¡Hola, amigos de la interacción!

Me pidieron que escribiera aquí una columna regular y llevo meses posponiendo el asunto por falta de ideas (bien, tampoco es que ahora las tenga, ya iréis viendo), pero en lo íntimo sé que es desidia, porque escribir para Internet me devalúa los pensamientos, no me place y no me parece cosa nutricia. Pero bueno, que ya me pongo, será un momento; tecleo esto y voy facturando, sí.

Internet genera realidad, estaremos de acuerdo, pero, ¡seamos ciberrealistas!, se trata de una realidad… virtual. ¿Qué os ha parecido eso? Lo que me preocupa es que las redes sociales, los meneítos y el F5 están resultando la herramienta perfecta, más efectiva que la televisión ya que aquí fantaseamos voz y voto y nos vamos enjabonando, para mantenernos desorientados y permanentemente distraídos. Somos ya una plantación de girasoles, efectivamente, y si mañana se muere otro Michael Jackson, pues posponemos la revolución, que yendo ligeritos habrá tiempo para todo. ¡Me gusta, no me gusta, soy fan! Eo, tecnólatras, mirad allí, que os han sacado un cacharrito nuevo ¡para ser más libres! Ya somos los esclavos perfectos, eufóricos y complacidos en la autogestión, centinelas de nosotros mismos y profetas de una democracia universal. ¡No a la guerra! ¡Mira uno que fuma! Estupendos animalitos de labor, autistas pluralistas al sol que más caliente. Ésta es toda la cocaína que necesitábamos; nivelado todo por lo bajo, se acabaron las categorías y todos somos prominentes. Qué bien se está en Internet, y qué eficacia, qué inmediatez. Autopistas de la información, mis cojones marineros.

Me dijeron que escribiera aquí lo que me viniera en gana, no sé si cada quince días o una vez al mes, tengo que preguntarlo. Que acaso tuviera en cuenta que los enlaces y el marear siempre suman, pero no tengo intención, no voy a hacerlo, y antes que un link (¡link!) os pongo una nota al pie, que es algo que se hace mucho en la academia para casi nada nunca, por torpeza y para apear de ti a la gente, para desembarazarse.
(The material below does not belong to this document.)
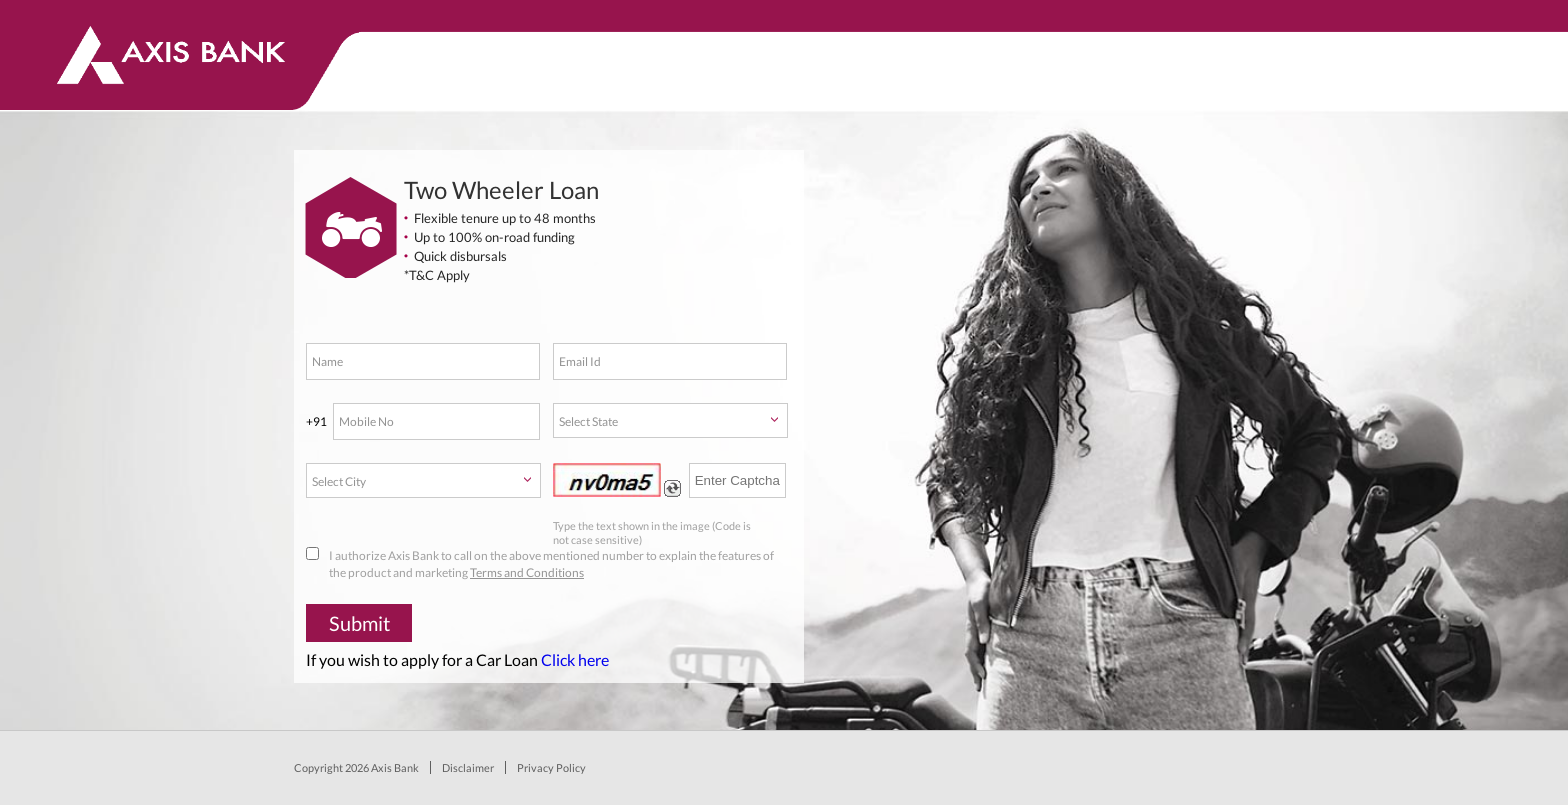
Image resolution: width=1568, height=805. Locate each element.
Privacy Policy (551, 767)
En Internet, como en la academia, todos escribimos pero nadie lee, lo cual es también ventaja: el lector de Internet no es agudo porque no puede serlo, así que apelo a su ordinariez y a su mala crianza para librarme.

Me gustaría que ilustrasen todas mis columnas con fotos de muchachas modernas en actitud casual. Eso no creo que suponga ningún problema porque esta revista es muy así. Un Roy Stuart me viene bien. También he pedido que cierren los comentarios pero me han dicho que apechugue, que aquí no es posible la última palabra. La democracia, claro.

En fin, me pregunto cuánto tiempo llevamos aquí, los numerarios de Internet. No sé cuánto llevamos aquí instalados pero las conclusiones son cada vez más claras: esto sirve para la vigilancia, el follar un poco a dedo y los linchamientos. Lo demás es ilusorio. Ruido.

Ahora salgo de casa, gano la calle, me cuelgo un cigarrillo de los labios como un hombre nacional y procedo a buscar la violencia, el drama y, tal vez, la epifanía. Soy una persona precisa e individual, justo la persona que soy y nunca un periodista. ¿Qué la vida trae limones?, pues haremos limonada. Voy a darle unas vueltas a todo esto. Ya iré contando. Y a los internautas que Dios os perdone porque yo no pienso hacerlo.